This elegant watercolour offers important evidence of the early nineteenth-century interest in Greek vase painting. Drawn by Adam Buck in 1813 the composition is a transcription of a design from an antique vase and shows Buck’s characteristic neo-classical interpretation of an antique source.
Born and trained in Dublin, Adam Buck practiced first as a miniaturist before moving to London in 1795 where he worked for a fashionable clientele, which included George, Prince of Wales and the Duke of York. His elegant and spare portrait drawings were in great demand and he was a prolific exhibitor at the Royal Academy between 1795 and 1833. As well as portraiture, Buck also produced a large number of fashion plates, decorative compositions of loosely allegorical subject-matter, such as Faith, Hope and Charity. His subsequent reputation has largely rested on the proliferation of these prints and their use as designs in fan and on transfer-printed porcelain. But Buck was a committed and intelligent interpreter of ancient Greek forms.

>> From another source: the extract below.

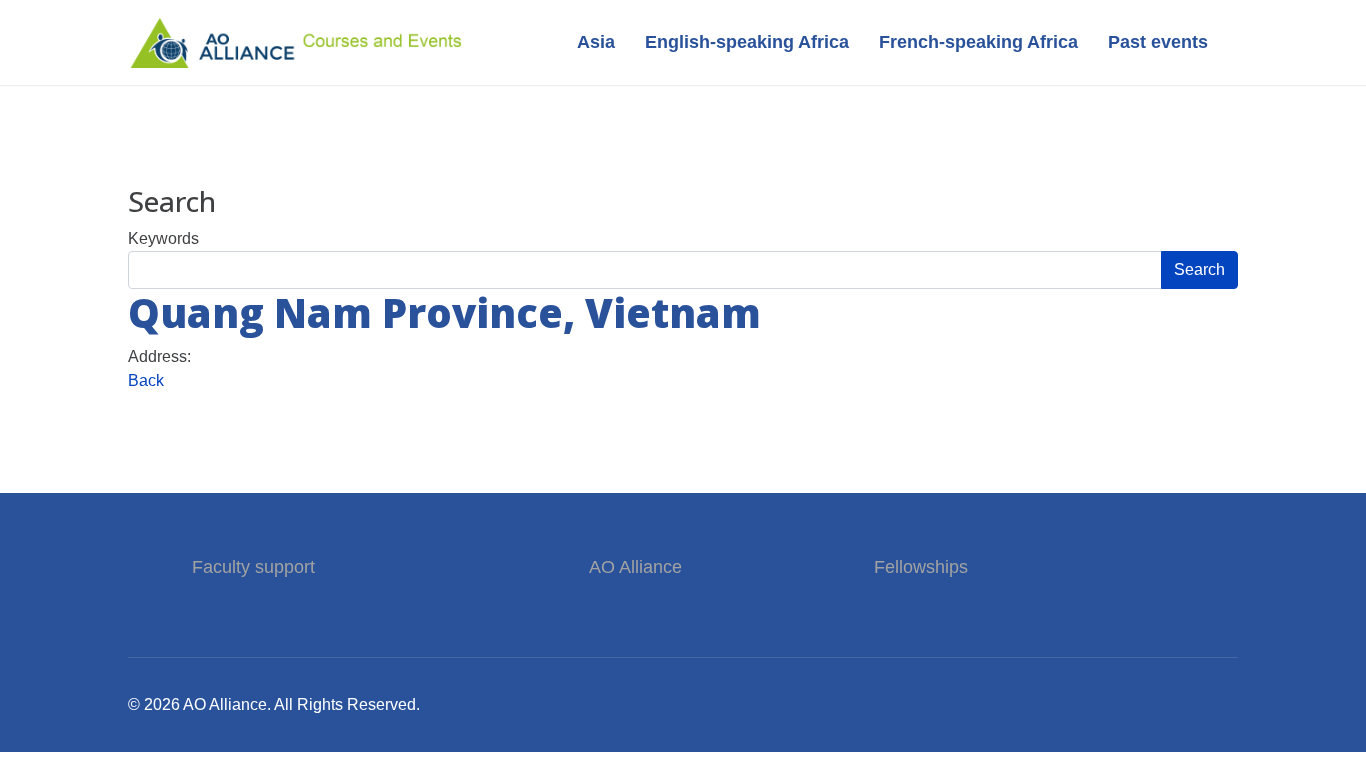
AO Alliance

The seriousness with which he engaged with the antique led Anthony Pasquin to observe: ‘he appears to study the antique more rigorously than any of our emerging artists and by that means he will imbibe a chastity of thinking, which may eventually lead him to the personification of apparent beauty.’ In London he not only studied and collected the newly fashionable Greek vases, in 1811 he published a prospectus for a book on vase painting: Proposals for publishing by subscription 100 engravings from paintings on Greek vases which have never been published, drawn and etched by Adam Buck from private collections now in England. The publication was intended as a continuation of Sir William Hamilton’s Collection of Engravings from Ancient Vases (1791-7). Buck painted an ambitious self-portrait with his family in 1813, which is now in the Yale Center for British Art, including nine of the Greek vases he planned to engrave. One of the vases is a pelike painted with a scene of the Expiation of Orestes, based, as Jenkins first established, on a vase published in 1802 by A. L. Millin in his Monuments Antiques. The vase was recorded by Millin as being in the possession of ‘M. Le Chanoine Zuppi’ of Naples.
In the present watercolour Buck has taken the scene depicted by Millin and transposed it into a contemporary neo-classical composition. Orestes avenges the death of his father Agamemnon, by killing his mother Clytaemnestra and her lover Aegisthus. According to Aeschylus, Orestes is pursued by the Erinyes for this deed. Driven mad, he takes refuge with the goddess Athena who intervenes to end Orestes’ persecution, as a result he dedicates an altar to Athena. In this watercolour, Buck shows Orestes seated before a standing sculpture of Athena.
- Anthony Pasquin, An Authentic history of the professors of painting, sculpture, and architecture who have practiced in Ireland … to which are added, Memoirs of the royal academicians, 1796, p.41.
- I. Jenkin, ‘Adam Buck and the Vogue for Greek Vases’, The Burlington Magazine, vol.130, no.1023, June, 1988, p.448-457.